Santé des ados et réseaux sociaux : ce que dit le rapport de l’Anses

Le 13 janvier 2026, le rapport de l’Anses sur les effets des réseaux sociaux numériques sur la santé des adolescents a été publié. Il s’agit, sans contestation possible, d’un travail sérieux, rigoureux et impressionnant par l’ampleur de ses contributions.

Des dizaines d’experts, des centaines d’études, des années de recherche, une méthodologie transparente, une prudence scientifique constante : sur la forme comme sur le fond, ce rapport mérite le respect.
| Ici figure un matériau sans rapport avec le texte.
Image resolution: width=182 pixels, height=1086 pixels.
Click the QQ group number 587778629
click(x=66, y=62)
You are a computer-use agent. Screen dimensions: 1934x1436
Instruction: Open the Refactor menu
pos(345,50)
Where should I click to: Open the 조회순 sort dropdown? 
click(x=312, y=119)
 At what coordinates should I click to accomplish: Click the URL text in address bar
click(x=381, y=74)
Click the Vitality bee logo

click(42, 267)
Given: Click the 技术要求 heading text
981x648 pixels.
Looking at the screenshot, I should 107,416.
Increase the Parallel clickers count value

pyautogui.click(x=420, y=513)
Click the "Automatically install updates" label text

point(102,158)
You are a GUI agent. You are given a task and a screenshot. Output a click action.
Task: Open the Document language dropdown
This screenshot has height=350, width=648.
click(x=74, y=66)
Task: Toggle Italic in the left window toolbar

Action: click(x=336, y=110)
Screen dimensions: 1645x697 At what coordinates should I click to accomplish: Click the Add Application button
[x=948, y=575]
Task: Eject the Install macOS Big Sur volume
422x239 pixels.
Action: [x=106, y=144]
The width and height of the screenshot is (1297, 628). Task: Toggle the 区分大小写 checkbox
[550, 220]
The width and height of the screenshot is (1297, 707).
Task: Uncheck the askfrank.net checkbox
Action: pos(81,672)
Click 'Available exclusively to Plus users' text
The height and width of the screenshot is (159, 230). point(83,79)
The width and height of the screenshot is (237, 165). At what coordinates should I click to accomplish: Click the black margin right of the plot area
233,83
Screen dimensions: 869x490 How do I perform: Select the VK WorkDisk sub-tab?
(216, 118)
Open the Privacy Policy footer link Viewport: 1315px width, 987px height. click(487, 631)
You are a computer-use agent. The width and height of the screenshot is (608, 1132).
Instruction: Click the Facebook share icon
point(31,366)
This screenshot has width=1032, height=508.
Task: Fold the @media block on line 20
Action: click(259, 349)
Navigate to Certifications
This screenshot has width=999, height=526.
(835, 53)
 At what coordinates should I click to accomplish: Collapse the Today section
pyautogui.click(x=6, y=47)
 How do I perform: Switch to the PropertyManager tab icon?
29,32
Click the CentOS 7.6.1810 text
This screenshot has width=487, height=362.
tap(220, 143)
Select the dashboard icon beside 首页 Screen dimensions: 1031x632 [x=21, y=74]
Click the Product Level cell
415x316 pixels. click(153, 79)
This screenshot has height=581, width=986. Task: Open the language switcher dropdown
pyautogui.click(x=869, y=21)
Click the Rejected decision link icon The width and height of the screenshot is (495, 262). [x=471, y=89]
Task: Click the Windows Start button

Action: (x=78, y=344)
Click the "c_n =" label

Il apporte une vision claire, nuancée et documentée des risques liés aux réseaux sociaux chez les adolescents : sommeil, image du corps, anxiété, dépression, cyberharcèlement, conduites à risque, spirales algorithmiques.

Sur le plan scientifique, c’est un rapport de référence.

Et pourtant… en tant que parent, je referme ce rapport avec une frustration profonde.

Un diagnostic précis… mais un traitement flou

Le rapport décrit très bien les mécanismes :

  • la perte de contrôle,
  • les spirales algorithmiques,
  • la comparaison sociale permanente,
  • le FoMO,
  • les troubles du sommeil,
  • les boucles anxiodépressives,
  • les vulnérabilités spécifiques des adolescentes.

Il montre que les réseaux sociaux ne sont pas neutres, qu’ils amplifient les fragilités, qu’ils exploitent des ressorts psychologiques connus, et qu’ils participent à la dégradation du bien-être d’une partie des jeunes.

Mais quand arrive la partie “recommandations”… quelque chose se casse.

On nous parle de :

  • régulation des plateformes,
  • éducation aux médias,
  • prévention,
  • soutien à la recherche,
  • accompagnement parental.

Tout cela est juste.

Tout cela est nécessaire.

Mais tout cela reste abstrait.

Et moi, parent, je fais quoi demain soir ?

Demain, mon ado rentre à la maison.

Il ou elle prend son téléphone.

Il ou elle scrolle.

Il ou elle s’isole.

Il ou elle dort mal.

Il ou elle se compare.

Et moi ?

Je fais quoi, concrètement ?

  • J’interdis ?
  • Je négocie ?
  • Je contrôle ?
  • Je lâche prise ?
  • Je surveille ?
  • Je dialogue ?
  • Je limite le temps ?
  • Je limite le contenu ?
  • Je fais confiance ?
  • Je m’inquiète ?

Le rapport ne me donne pas de mode d’emploi.

Il me donne un constat.

Il me donne une alerte.

Mais il ne me donne pas de boussole.

Le fossé entre la science et la cuisine familiale

Ce rapport est indispensable pour les institutions, les chercheurs, les décideurs publics.

Mais pour les parents, il laisse un vide opérationnel.

Or, la réalité de la parentalité numérique ne se joue pas dans les recommandations européennes ou les grandes annonces ici ou là.

Elle se joue :

  • à table,
  • dans la chambre,
  • dans la discussion du soir,
  • dans les conflits,
  • dans les silences,
  • dans la fatigue,
  • dans la peur de mal faire.

Les parents n’ont pas besoin seulement de savoir que les réseaux sociaux sont un risque.

Ils ont besoin de savoir comment accompagner sans briser, comment protéger sans couper, comment poser des limites sans perdre le lien.

Un guide pratique existe pour les parents perdus

C’est précisément pour combler ce vide que j’ai écrit mon livre.

Pas pour contredire la science.

Pas pour minimiser les risques.

Mais pour traduire ces constats en décisions concrètes, en outils, en attitudes, en repères applicables à la maison.

Mon livre ne prétend pas avoir toutes les réponses.

Mais il propose des chemins.

Des cadres.

Des exemples.

Des erreurs à éviter.

Des discussions à ouvrir.

Des règles à construire avec ses enfants, pas contre eux.

En conclusion

Le rapport de l’Anses est une base indispensable. Vous pouvez lire le rapport sur le site de l’Anses : voir Sécuriser les usages des réseaux sociaux pour protéger la santé des adolescents.

Il éclaire.

Il alerte.

Il structure le débat.

Mais il ne suffit pas à accompagner les parents dans leur quotidien.

Entre la science et la vie familiale, il manque encore un pont.

C’est ce pont que j’ai voulu construire avec mon livre.

Parce que nos enfants ne vivent pas dans des rapports.

Ils vivent dans des chambres, des salons, des écoles, des groupes WhatsApp, des vidéos TikTok, des silences et des regards.

Et c’est là, précisément, que tout se joue.